Well, as promised I wrote about FanGraphs.com and the Win Expectancy framework introduced (to me at least) in "The Book" in my initial Stat Guy piece. If you don't have a hard copy of the KC Star handy,
A public thanks goes out to David Appelman, the brains behind FanGraphs, for taking the time to do an e-mail interview over the weekend. I've arranged our exchanges into a Q&A, posted below for your perusal.
For more on Win Expectancy or Wins Probability Added, buy "The Book" or visit
I would love it if FanGraphs could incorporate WPA data using zone ratings for contextualized defensive stats that, as far as I know, have never been compiled. That would be awesome.

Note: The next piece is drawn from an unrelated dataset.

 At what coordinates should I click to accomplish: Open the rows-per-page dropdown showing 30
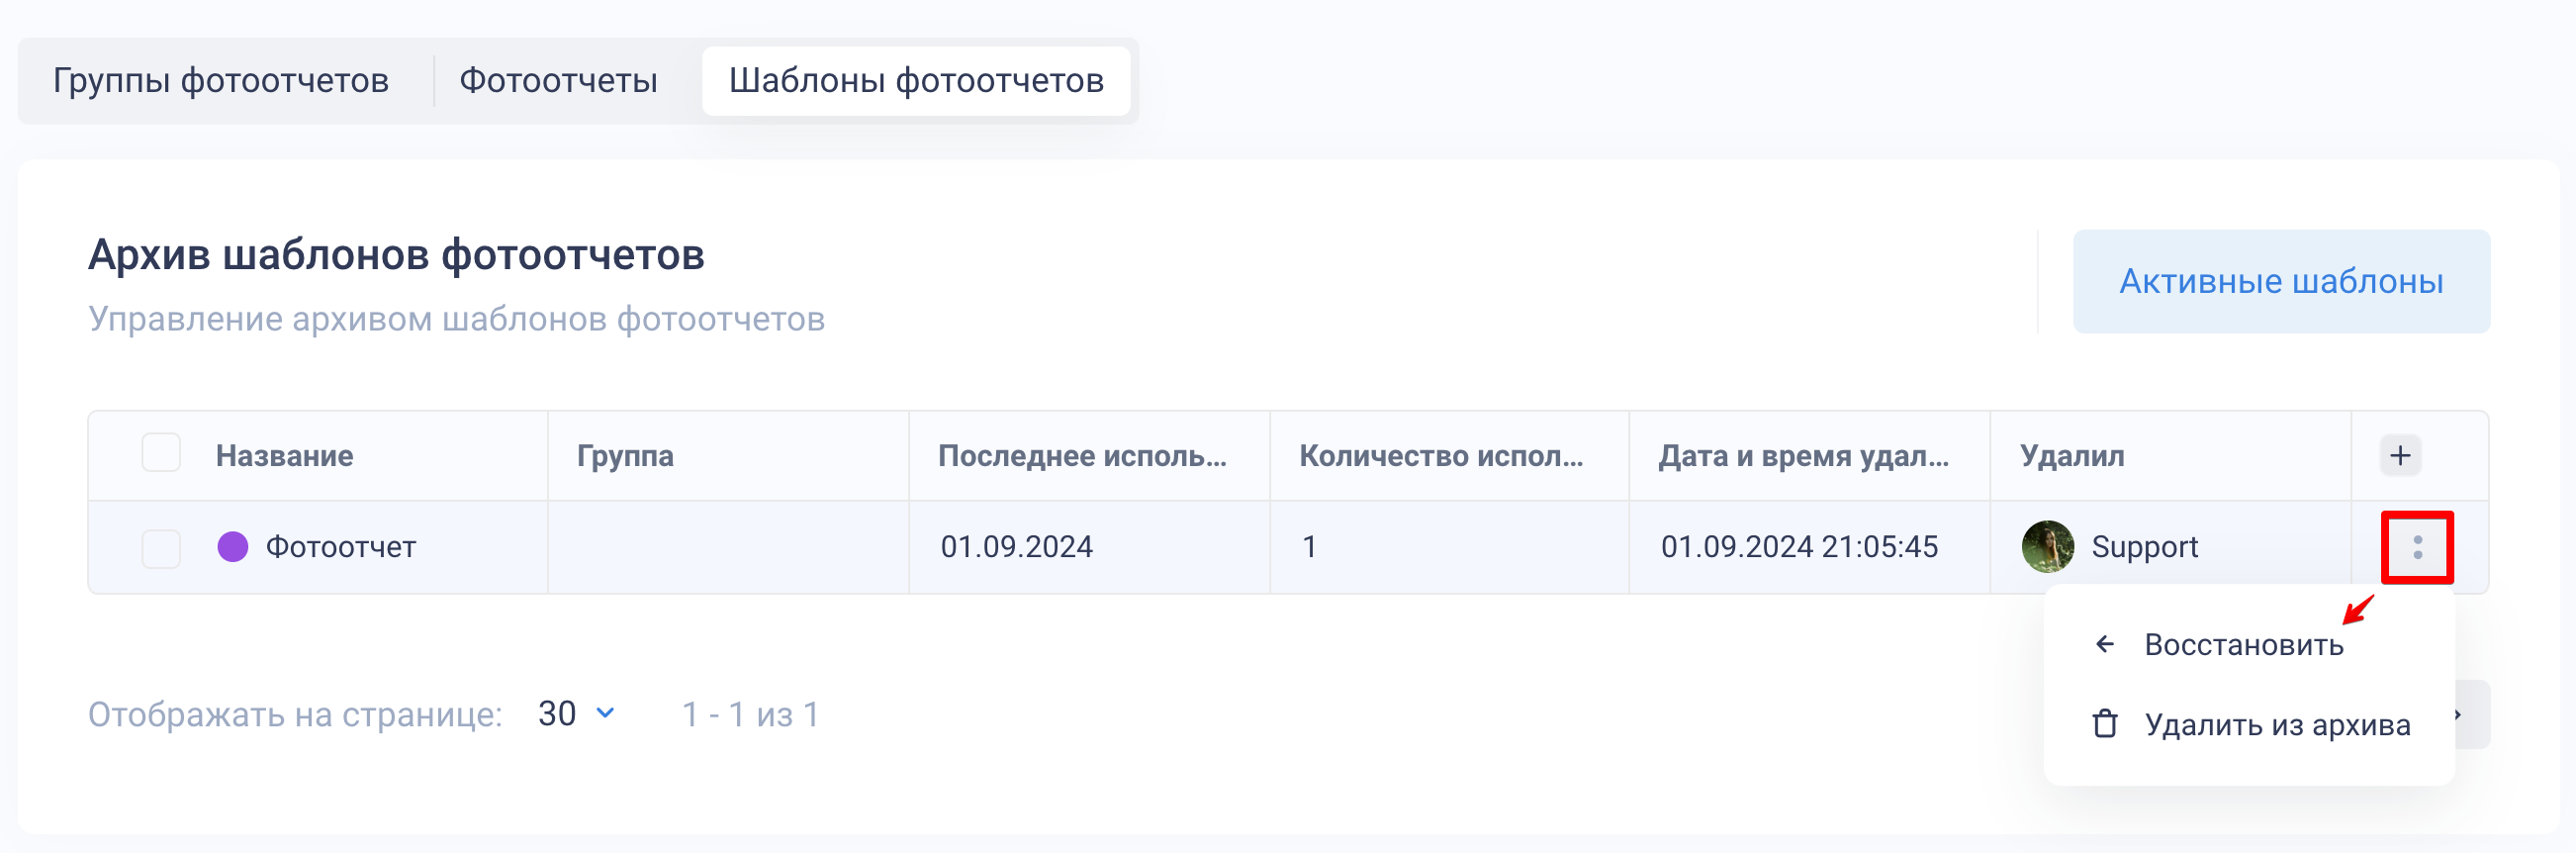pyautogui.click(x=576, y=714)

Q&A with David Appelman of FanGraphs.com
BD: What is your "day job", so to speak?
DA: I'm currently working on FanGraphs full time right now. I had worked for AOL for about 4 years in their operations analysis department and ended up leaving about 8 months ago to put my full attention to the site.
BD: How did Fangraphs come about and when? What inspired you to want to create it? How much time to you spend on it on, say, a weekly basis?
DA: I was (and still am) really into fantasy baseball and as my fantasy baseball decision making became more stats oriented, I felt that graphing players stats would be more helpful than just seeing stats in a tabular format. I find trends are much easier to spot this way on a season by season basis, and the rolling daily graphs really point out some of the finer details about what players are doing and if they've actually made a breakthrough. Trying to figure that out of a regular game log can be pretty difficult.
The choice of stats to use was heavily influenced by both Bill James' work and Ron Shandler's baseball forecaster.
Originally I spent nights and weekends working on it. It took me about 3 months to put the site together part time, but working on it full time has allowed me to add things like the Live Win Probability. I don't think I would have been able to do that with another full time job.
BD: I know Tangotiger has at least input to some of the things on the site (and, of course, WPA is from "The Book"). Is Fangraphs pretty much your baby or are there others that help out?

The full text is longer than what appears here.